Sun, Ye, Xiao, Hui, Tu, Sicong, Sun, Ke, Pan, Leiqing, Tu, Kang
Lebensmittel-Wissenschaft + [i.e. und] Technologie 2018 v.87 pp. 326-332
Rhizopus, algorithms, fungi, hyperspectral imagery, monitoring, peaches, statistical analysis, wavelengths
A hyperspectral imaging system with a moving testbed has been developed for detection of the disease caused by Rhizopus stolonifera in peaches. The all-around hyperspectral imaging of the whole peach was obtained, which can identify the decayed area fully and is suitable for online monitoring. Three single-band images (709, 807, and 874 nm) which were selected by statistical methods and an image segmentation algorithm were applied to locate the decayed area of peaches was developed based on band ratio image coupled with a simple thresholding method.

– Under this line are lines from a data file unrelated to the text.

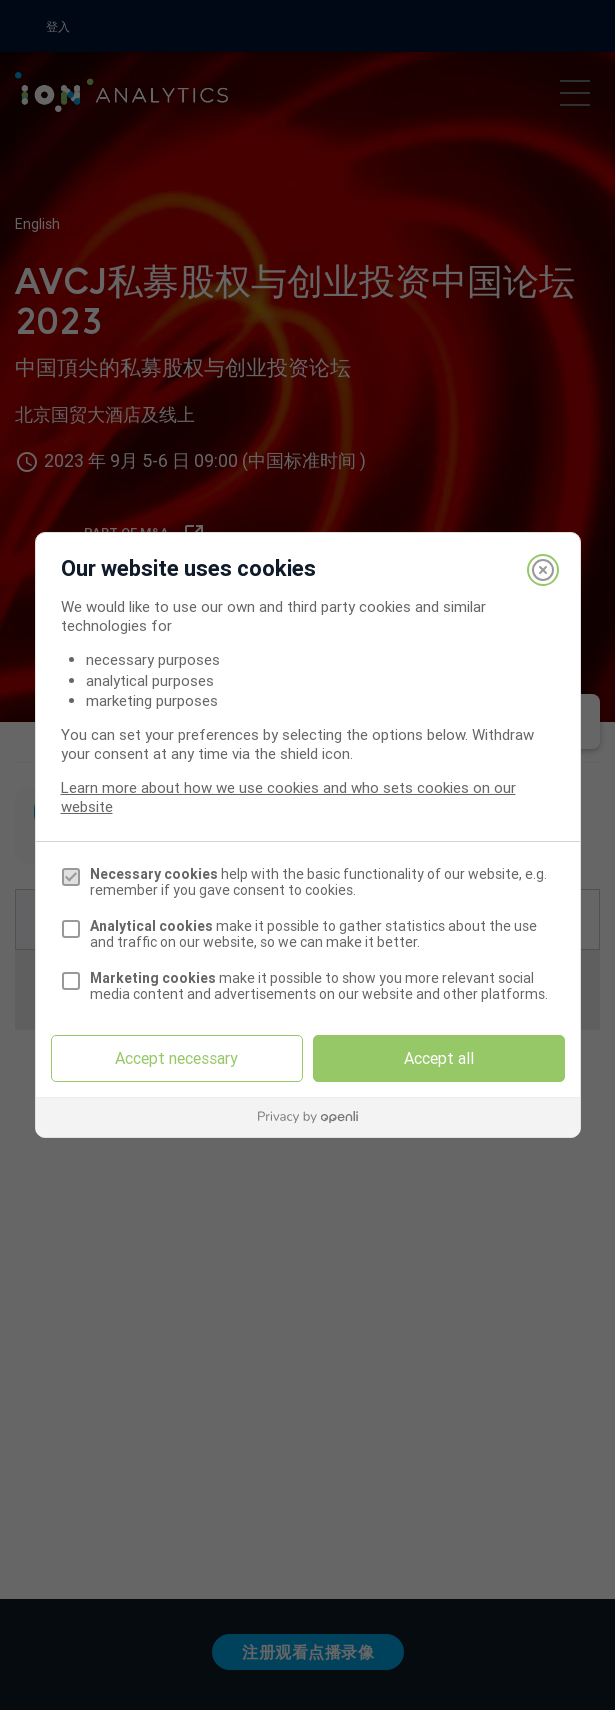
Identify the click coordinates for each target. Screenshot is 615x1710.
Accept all (439, 1058)
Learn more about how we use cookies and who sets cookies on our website (288, 797)
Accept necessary (176, 1058)
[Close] (543, 570)
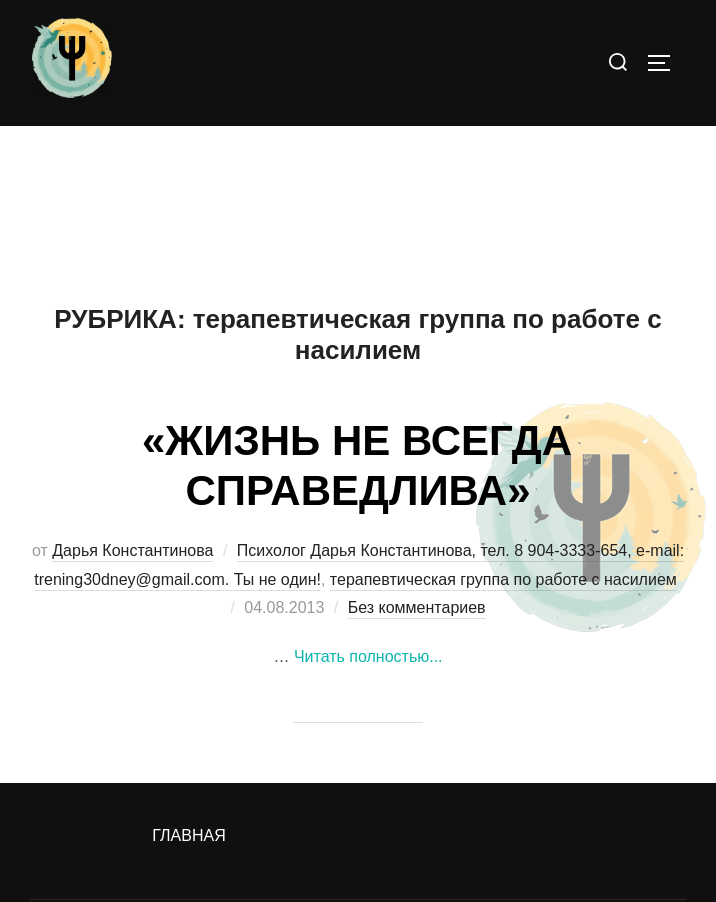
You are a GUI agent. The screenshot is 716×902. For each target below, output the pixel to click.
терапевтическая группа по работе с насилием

The performance of image segmentation algorithm of the single-band images was evaluated. The detection accuracy of peaches classified as ‘sound’, ‘slight-decayed’, ‘moderate-decayed’ and ‘severe-decayed’ were 95%, 66.29%, 100% and 100%, respectively. The spectral information was extracted from the decayed area to improve the detection accuracy. The six optical wavelengths were selected by SPA (successive projections algorithm) from the full spectral range. The classification accuracy of sound and rotten peaches was 100% if only these two categories were applied. Our results demonstrated that the hyperspectral imaging method offers the potential to be used to automatically detect fungal infection in peaches.